■ Work instruction A: According to the 2023 annual report, what does Sub-objective 2B aim to develop?
■ Work instruction B: Do these statements agree with the 2023 annual report? Answer yes or no for each, and quote the words that decide it. (i) Nearly all cattle immunized with OMPs are protected from severe disease after challenge with A. marginale. (ii) The degree of protection is about the same in every immunized animal. (iii) The vaccine candidates will be expressed as recombinant protein for use in the functional antibody assays.

Location: Animal Disease Research Unit
2023 Annual Report
Objectives
Objective 1: Characterize the immune response that correlates with protection from infection and/or disease.
Sub-objective 1A: Identify the functional antibody profile that predicts protection against bovine anaplasmosis.
Sub-objective 1B: Identify the vaccine candidates against which the protective, functional antibody response is directed.
Objective 2: Develop a vaccine platform for A. marginale antigen expression.
Sub-objective 2A: Determine if A. marginale vaccine candidates expressed by C. burnetii Nine Mile phase II induce protective immunity.
Sub-objective 2B: Develop media that supports A. marginale replication in the absence of host cells.
Approach
Goal 1A1: Characterize the functional Fc-mediated antibody response produced by immunization of cattle using A. marginale OMPs. Specifically, we will measure antibody dependent cellular phagocytosis by bovine monocytes and neutrophils, antibody dependent complement activation, antibody dependent activation of NK cells and WC1+ 'd T cells, and antibody dependent platelet activation.
Goal 1A2: Identify the functional antibody profile that best predicts protection from disease. Following challenge with A. marginale, nearly all animals immunized with OMPs are protected from severe disease, however, the degree of protection among individual animals tends to be variable. We will leverage this variation to identify the functional antibody profiles that best predict protective immunity.
Goal 1B: Use the functional antibody profile predictive of protective immunity to select vaccine candidates for immunization and challenge trials. We will have identified the Fc mediated effector functions that correlate with protective immunity to bovine anaplasmosis. We will then use these correlates of immunity to identify individual proteins against which the antibodies that mediate these protective immune functions are directed. This will allow us to prioritize the existing vaccine candidates for testing in immunization and challenge trials. The vaccine candidates will be expressed as recombinant protein and used as antigen in the functional antibody assays. We will identify the candidates that elicit an antigen-specific antibody profile that mirrors the profile predictive of protection.
Hypothesis 2A1: Immunization of cattle with A. marginale Omps expressed in C. burnetii phase II induce antibodies that recognize the corresponding native A. marginale proteins. As a proof of principle, we will immunize animals with proteins expressed in C. burnetii phase II and determine if the resulting antibodies bind native A. marginale proteins.
Hypothesis 2A2: The vaccine candidates identified in Sub-objective 1B, when expressed in C. burnetii phase II, induce protection against A. marginale challenge. We will then express the vaccine candidates prioritized in Sub-objective 1B in C. burnetii phase II and determine if they induce protective immunity.

■ Source information:

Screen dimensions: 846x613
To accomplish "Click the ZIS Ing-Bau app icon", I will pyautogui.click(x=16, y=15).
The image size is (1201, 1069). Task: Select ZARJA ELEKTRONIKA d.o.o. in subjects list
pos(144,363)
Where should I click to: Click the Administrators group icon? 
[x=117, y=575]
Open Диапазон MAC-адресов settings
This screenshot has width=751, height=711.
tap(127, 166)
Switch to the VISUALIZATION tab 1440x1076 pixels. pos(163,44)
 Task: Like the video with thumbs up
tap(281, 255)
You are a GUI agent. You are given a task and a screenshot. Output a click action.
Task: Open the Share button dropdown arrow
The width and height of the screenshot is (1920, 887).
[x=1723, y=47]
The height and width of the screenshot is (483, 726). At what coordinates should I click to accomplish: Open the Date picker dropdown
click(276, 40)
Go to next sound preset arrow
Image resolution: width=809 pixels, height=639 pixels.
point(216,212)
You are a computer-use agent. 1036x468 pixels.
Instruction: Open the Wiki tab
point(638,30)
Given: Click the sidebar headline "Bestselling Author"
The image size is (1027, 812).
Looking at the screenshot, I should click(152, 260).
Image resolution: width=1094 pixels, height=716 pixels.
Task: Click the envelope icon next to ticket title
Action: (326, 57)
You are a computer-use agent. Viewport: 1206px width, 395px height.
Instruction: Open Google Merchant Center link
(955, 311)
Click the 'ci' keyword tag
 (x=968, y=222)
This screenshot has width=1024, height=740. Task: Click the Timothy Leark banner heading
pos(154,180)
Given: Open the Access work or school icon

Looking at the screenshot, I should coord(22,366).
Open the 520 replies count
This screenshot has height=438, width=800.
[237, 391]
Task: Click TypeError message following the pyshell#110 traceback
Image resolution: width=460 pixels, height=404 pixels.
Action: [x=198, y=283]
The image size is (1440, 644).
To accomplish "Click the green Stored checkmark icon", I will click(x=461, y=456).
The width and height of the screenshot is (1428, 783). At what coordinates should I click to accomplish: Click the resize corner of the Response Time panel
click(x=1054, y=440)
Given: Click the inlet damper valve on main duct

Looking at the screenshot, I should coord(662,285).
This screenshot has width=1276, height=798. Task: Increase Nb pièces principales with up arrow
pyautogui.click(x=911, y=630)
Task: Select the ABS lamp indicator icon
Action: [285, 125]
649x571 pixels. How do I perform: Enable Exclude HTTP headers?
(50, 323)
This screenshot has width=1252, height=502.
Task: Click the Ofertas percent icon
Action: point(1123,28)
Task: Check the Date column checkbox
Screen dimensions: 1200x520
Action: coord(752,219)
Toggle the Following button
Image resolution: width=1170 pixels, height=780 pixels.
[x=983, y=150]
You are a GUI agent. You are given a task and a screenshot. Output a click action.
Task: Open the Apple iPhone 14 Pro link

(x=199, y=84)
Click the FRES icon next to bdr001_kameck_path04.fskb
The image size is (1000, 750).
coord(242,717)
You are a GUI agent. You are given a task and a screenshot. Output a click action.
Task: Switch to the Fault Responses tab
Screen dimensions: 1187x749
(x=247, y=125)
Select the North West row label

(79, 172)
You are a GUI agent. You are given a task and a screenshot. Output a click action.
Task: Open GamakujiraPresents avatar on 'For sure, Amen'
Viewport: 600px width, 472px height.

■ Exercise result A: Media that supports A. marginale replication in the absence of host cells.

■ Exercise result B:
(i) Yes: "nearly all animals immunized with OMPs are protected from severe disease"
(ii) No: "the degree of protection among individual animals tends to be variable"
(iii) Yes: "The vaccine candidates will be expressed as recombinant protein and used as antigen in the functional antibody assays"